| What you need to do |
Produce a word-for-word copy of the listing below without its pictures.

━━━ Records supplied

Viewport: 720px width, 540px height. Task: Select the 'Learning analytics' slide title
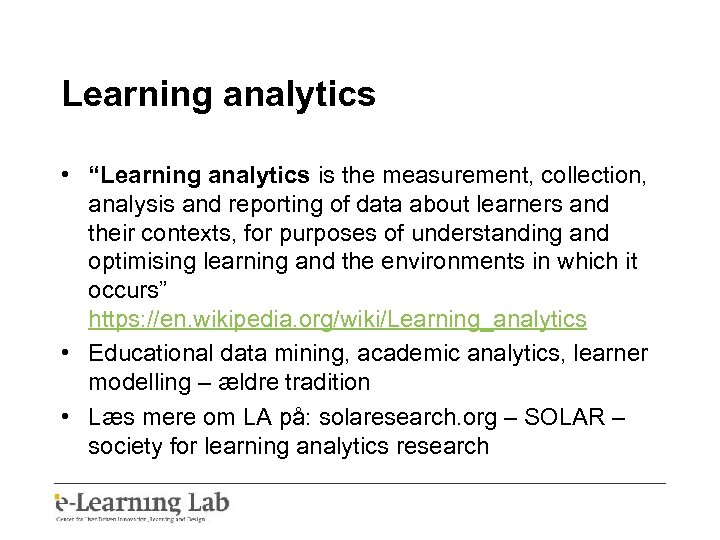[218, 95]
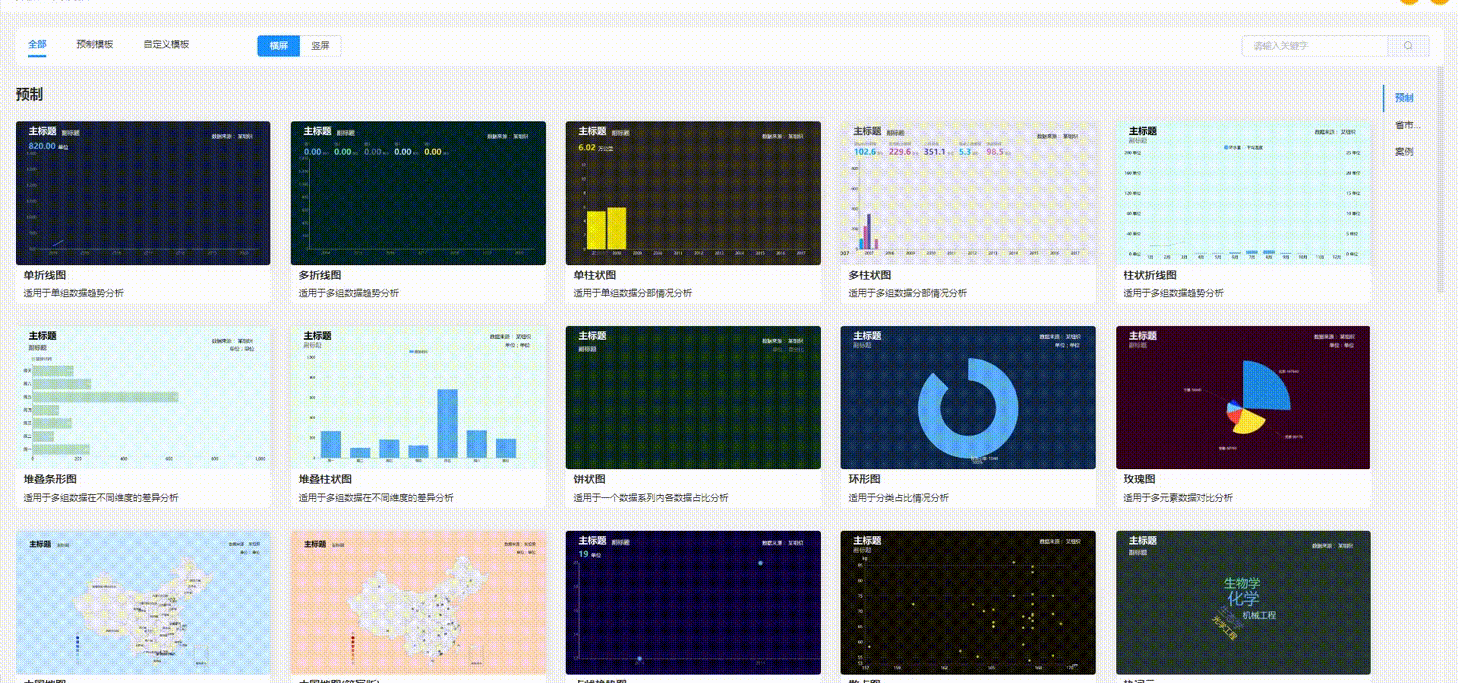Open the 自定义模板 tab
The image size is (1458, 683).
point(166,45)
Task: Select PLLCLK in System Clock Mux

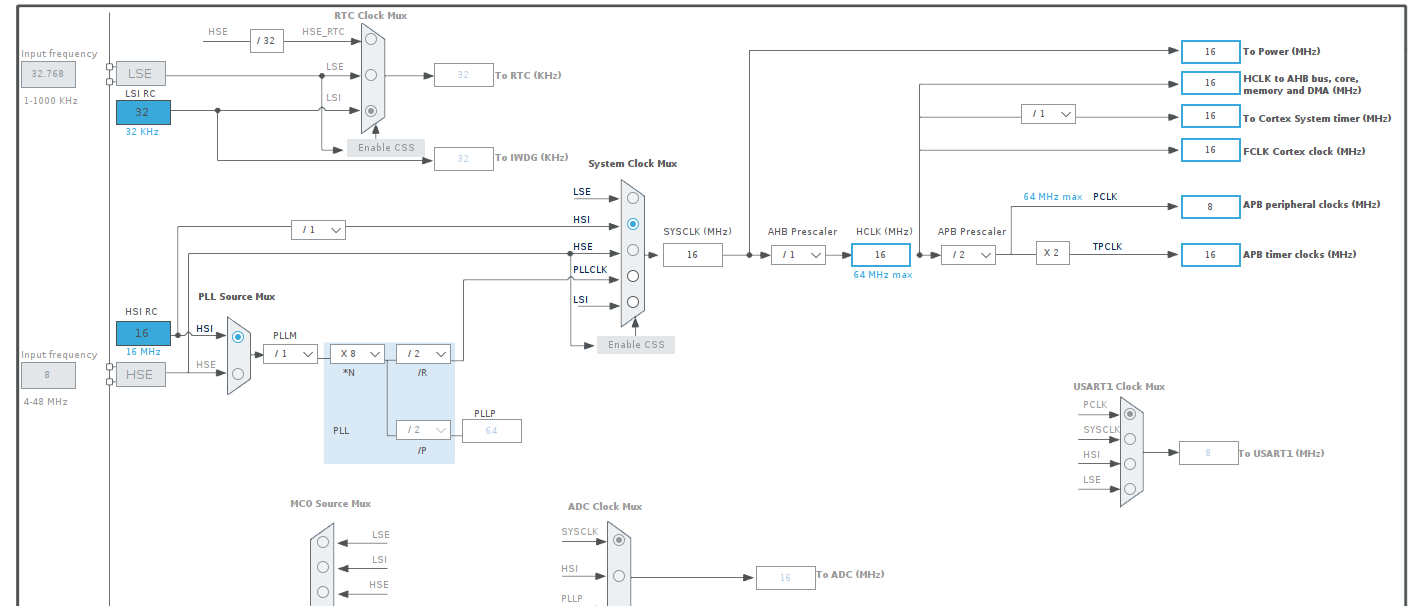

━━━━━━

| Task response |
Viewport: 720px width, 540px height. Task: Select the 'Learning analytics' slide title
[218, 95]
Open the 自定义模板 tab
The image size is (1458, 683).
point(166,45)
Task: Select PLLCLK in System Clock Mux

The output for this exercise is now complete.